ENTRIES SUPPLIED section start
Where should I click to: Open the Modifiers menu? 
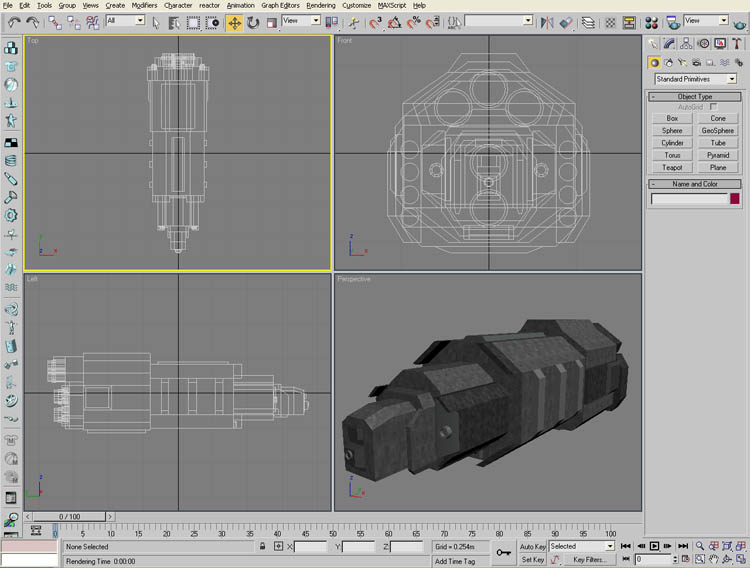click(x=144, y=5)
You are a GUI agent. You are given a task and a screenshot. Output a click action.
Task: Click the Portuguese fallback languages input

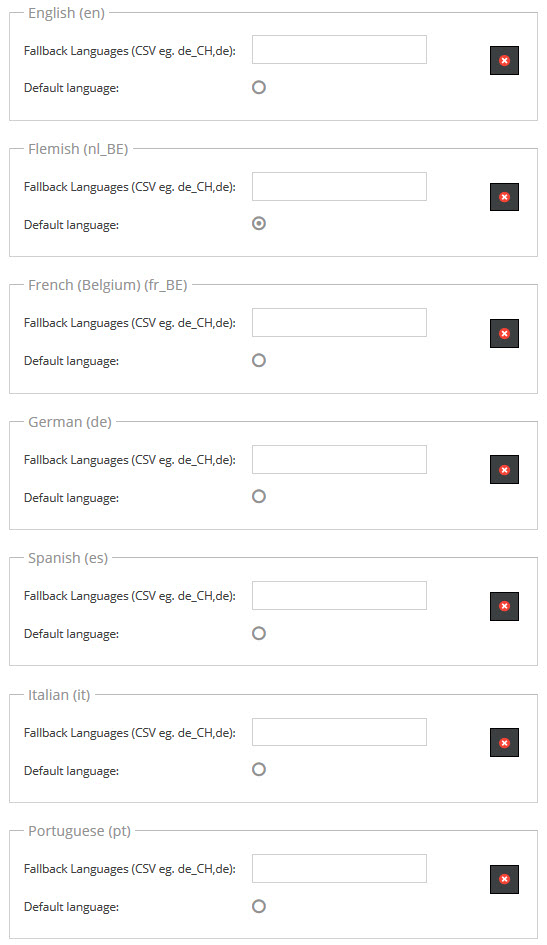click(x=339, y=868)
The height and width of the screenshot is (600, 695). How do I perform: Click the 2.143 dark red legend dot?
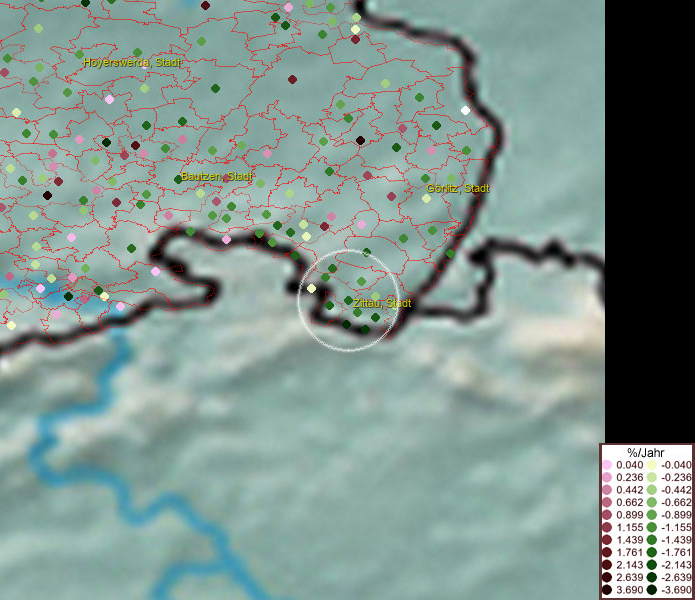pyautogui.click(x=606, y=566)
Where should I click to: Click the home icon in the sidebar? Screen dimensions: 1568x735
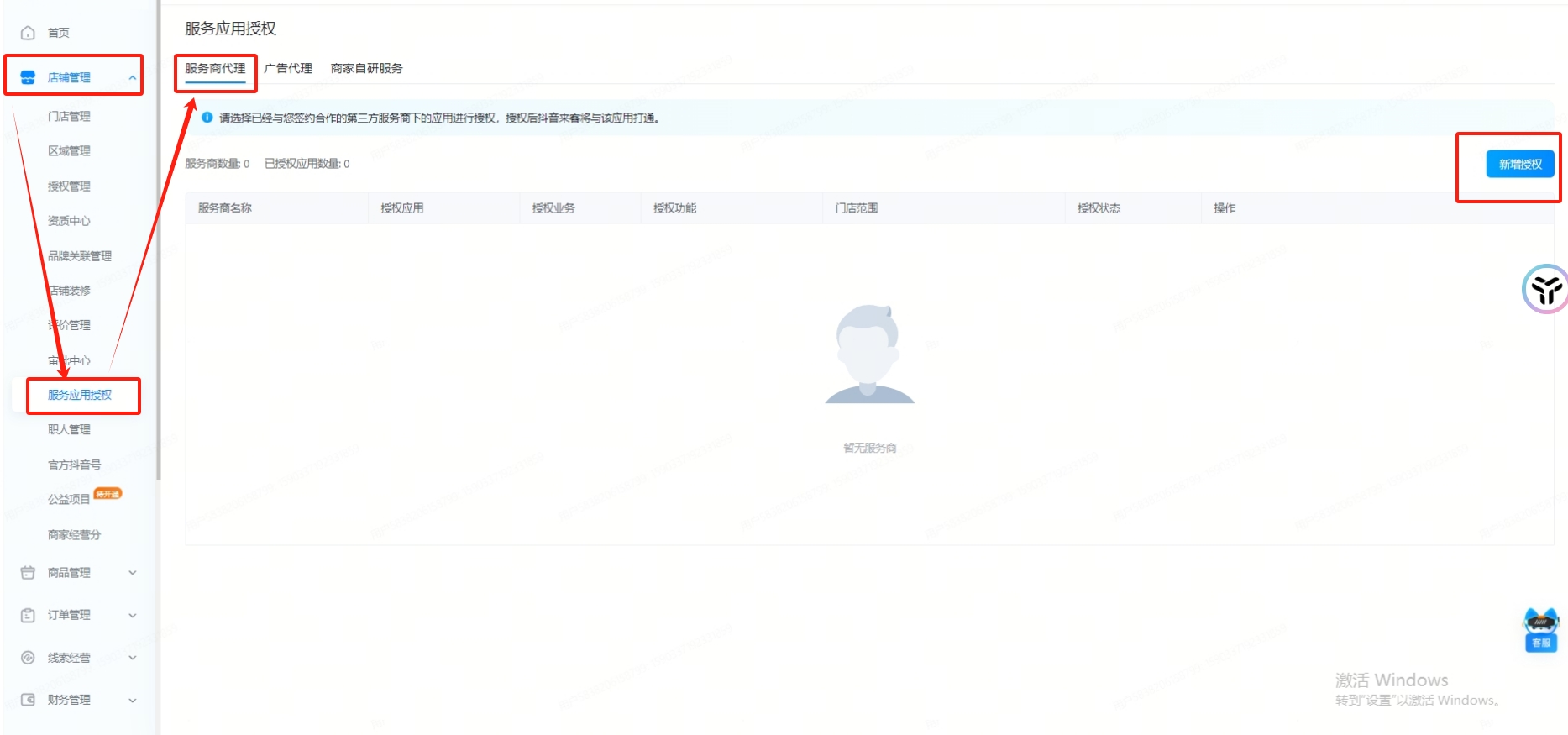[28, 33]
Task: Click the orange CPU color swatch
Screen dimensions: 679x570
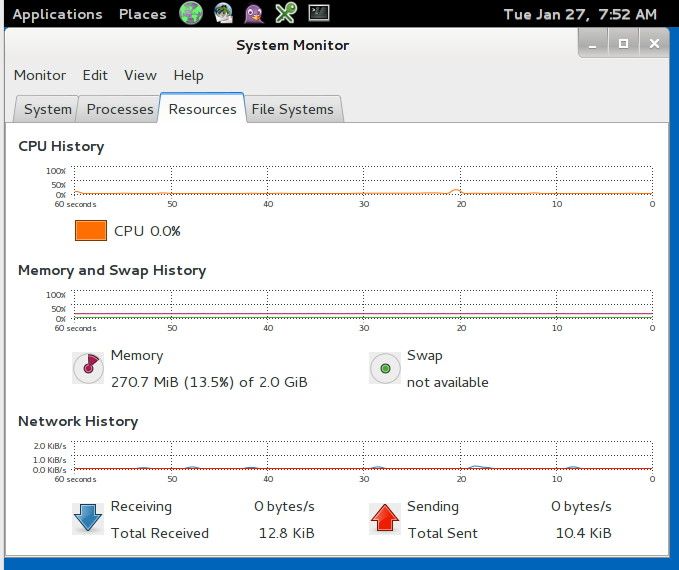Action: pyautogui.click(x=90, y=231)
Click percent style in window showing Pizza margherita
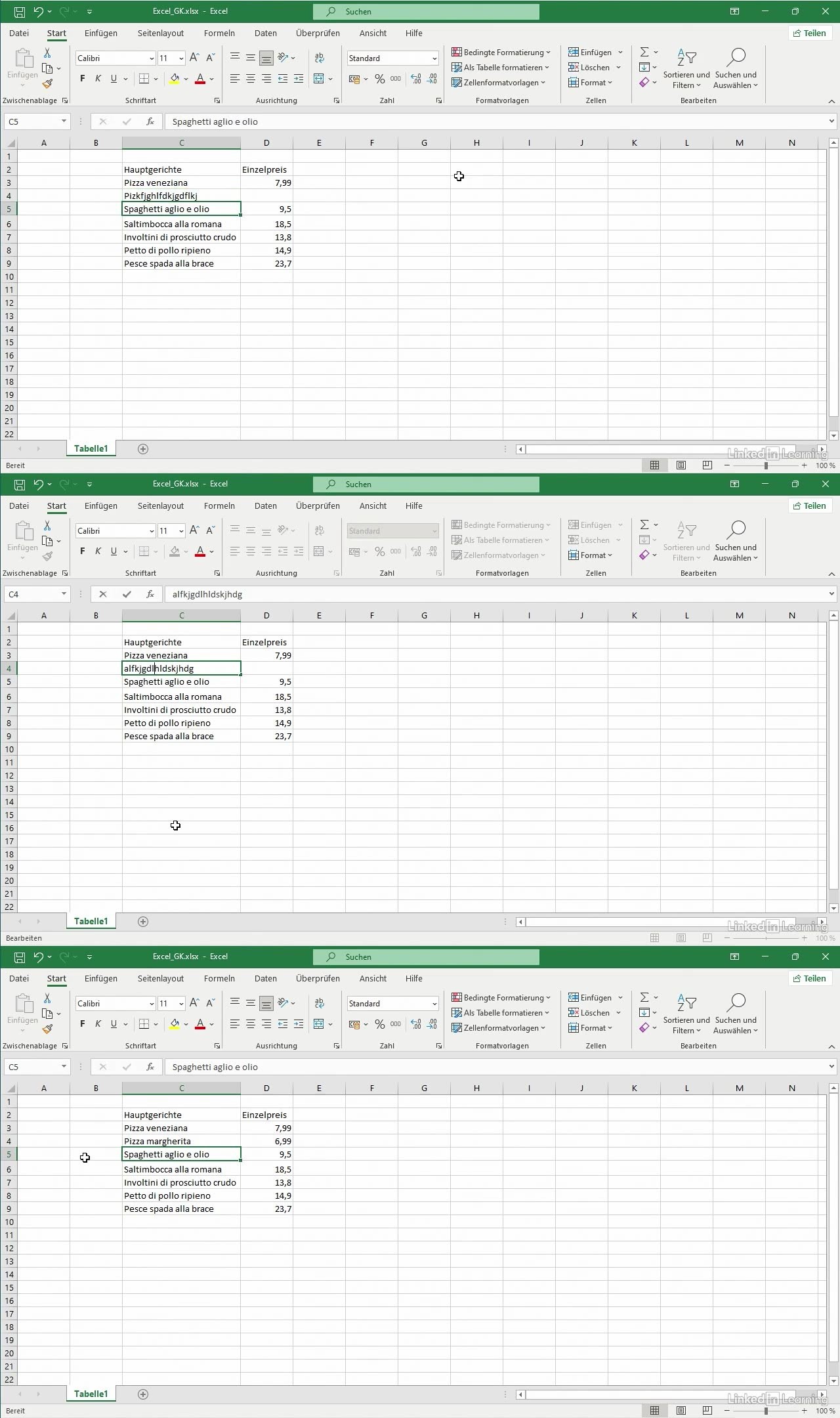Screen dimensions: 840x1418 pyautogui.click(x=379, y=1024)
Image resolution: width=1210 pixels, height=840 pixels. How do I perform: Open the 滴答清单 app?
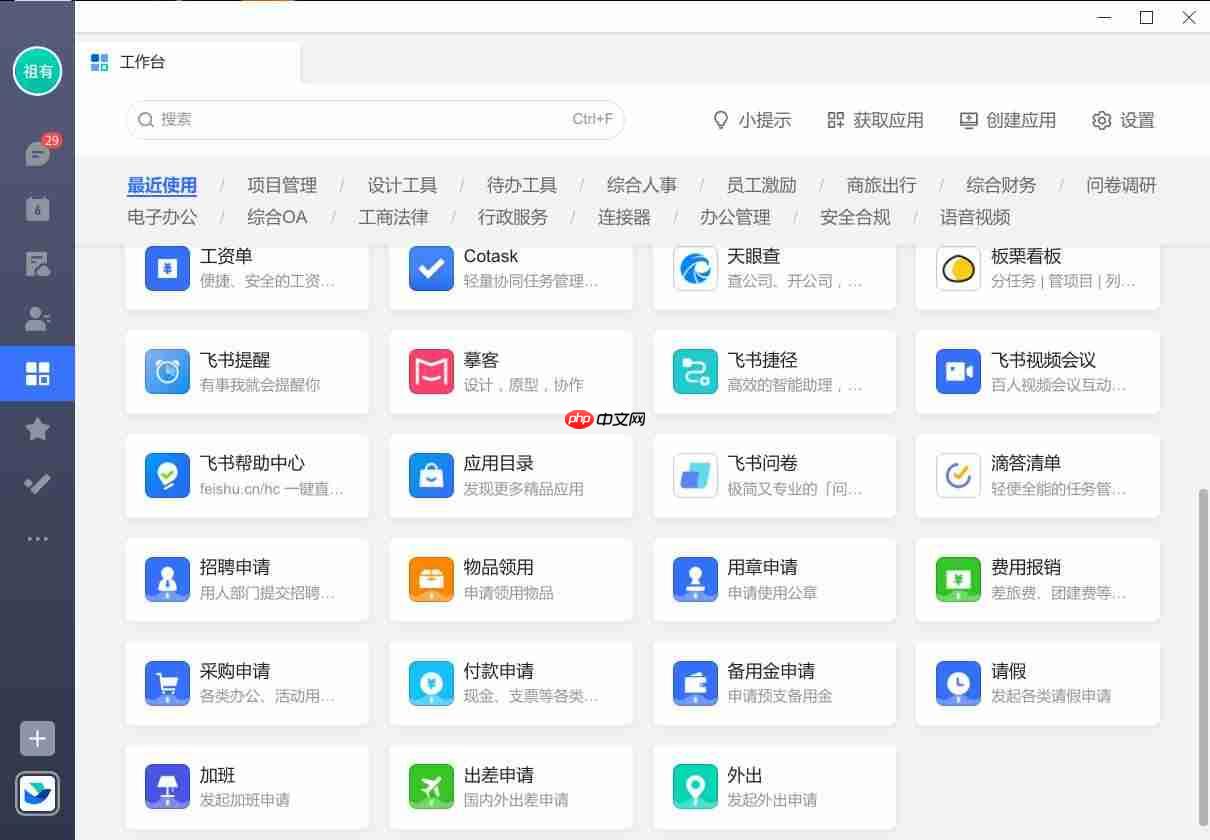1037,475
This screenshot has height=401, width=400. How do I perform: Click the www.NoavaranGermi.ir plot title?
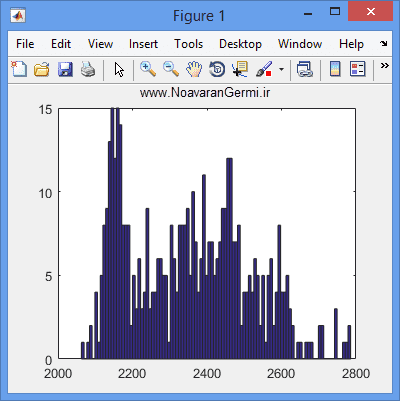tap(205, 92)
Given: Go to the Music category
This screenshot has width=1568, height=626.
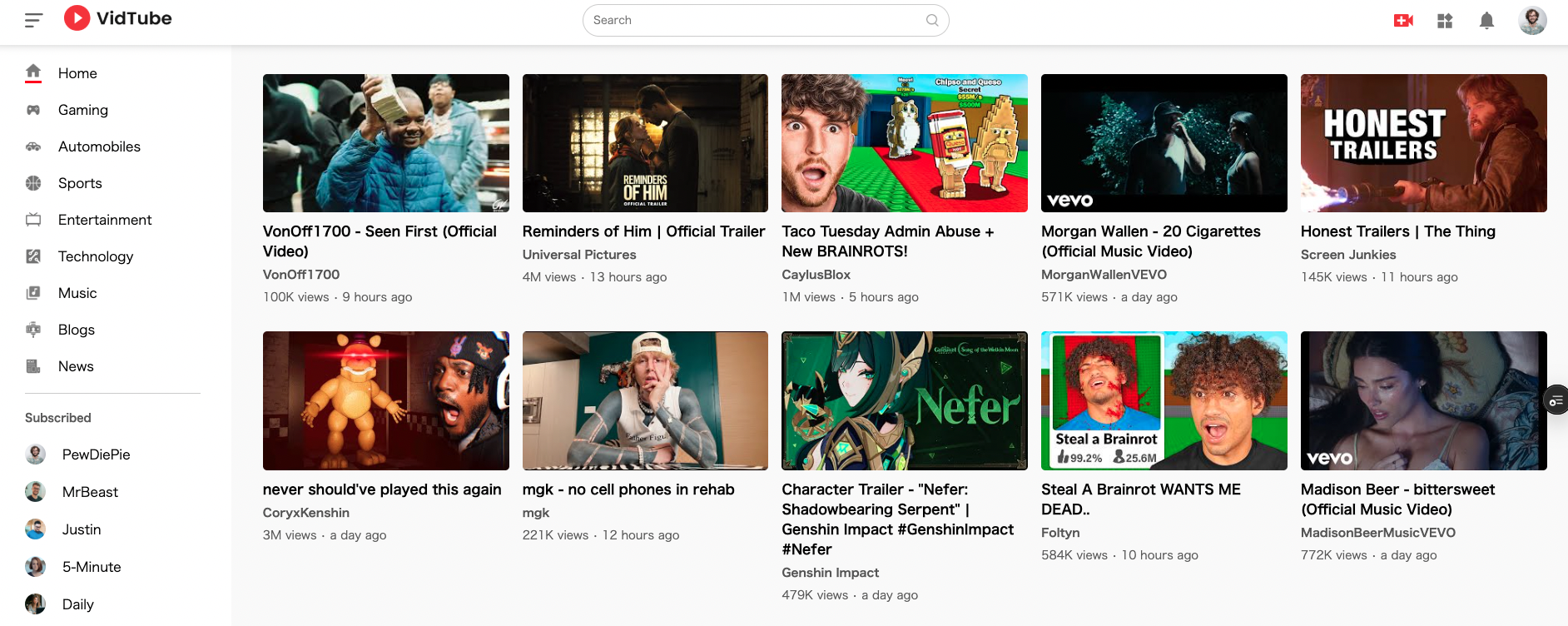Looking at the screenshot, I should (x=77, y=293).
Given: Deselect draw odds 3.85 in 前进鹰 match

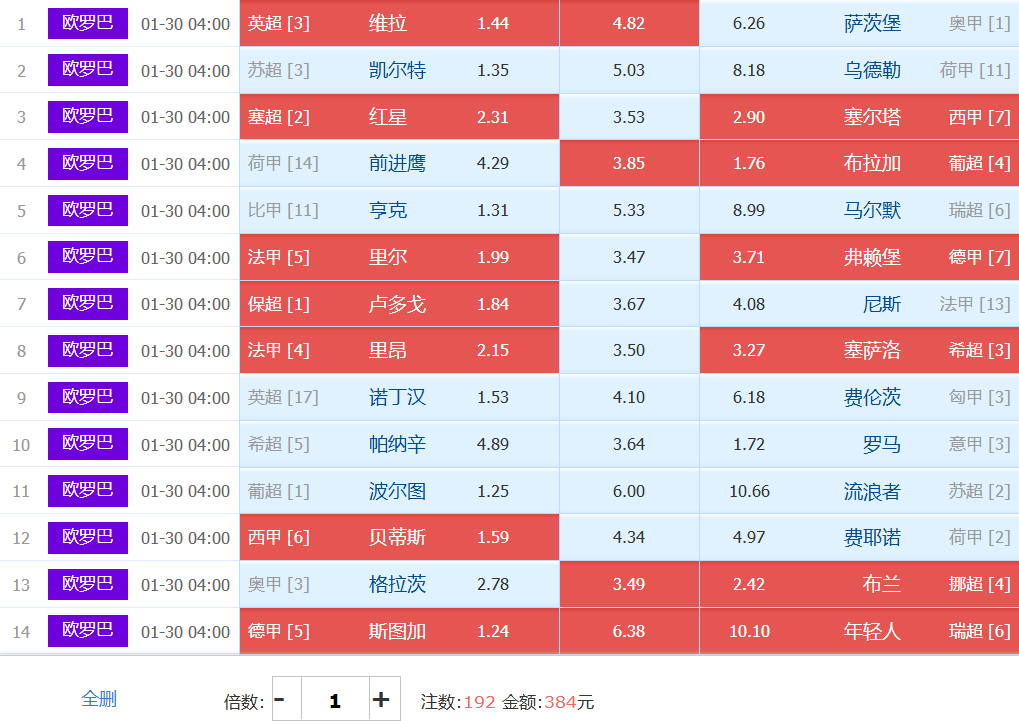Looking at the screenshot, I should tap(629, 163).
ENTRIES SUPPLIED section end
* TO DO
Each line of the material above should be set down exactly, with no pictures.

* YOUR SOLUTION
Where should I click to: Open the Modifiers menu? 
click(x=144, y=5)
You are a GUI agent. You are given a task and a screenshot. Output a click action.
Task: Click the Portuguese fallback languages input

click(x=339, y=868)
The height and width of the screenshot is (600, 695). How do I perform: Click the 2.143 dark red legend dot?
pyautogui.click(x=606, y=566)
Where should I click to: Click the home icon in the sidebar? Screen dimensions: 1568x735
[28, 33]
Task: Click the orange CPU color swatch
Screen dimensions: 679x570
Action: pyautogui.click(x=90, y=231)
Click percent style in window showing Pizza margherita
Screen dimensions: 840x1418 pyautogui.click(x=379, y=1024)
Image resolution: width=1210 pixels, height=840 pixels. How do I perform: Open the 滴答清单 app?
1037,475
This screenshot has height=401, width=400. How do I perform: Click the www.NoavaranGermi.ir plot title?
tap(205, 92)
Given: Go to the Music category
This screenshot has width=1568, height=626.
Looking at the screenshot, I should (x=77, y=293).
Given: Deselect draw odds 3.85 in 前进鹰 match

Looking at the screenshot, I should tap(629, 163).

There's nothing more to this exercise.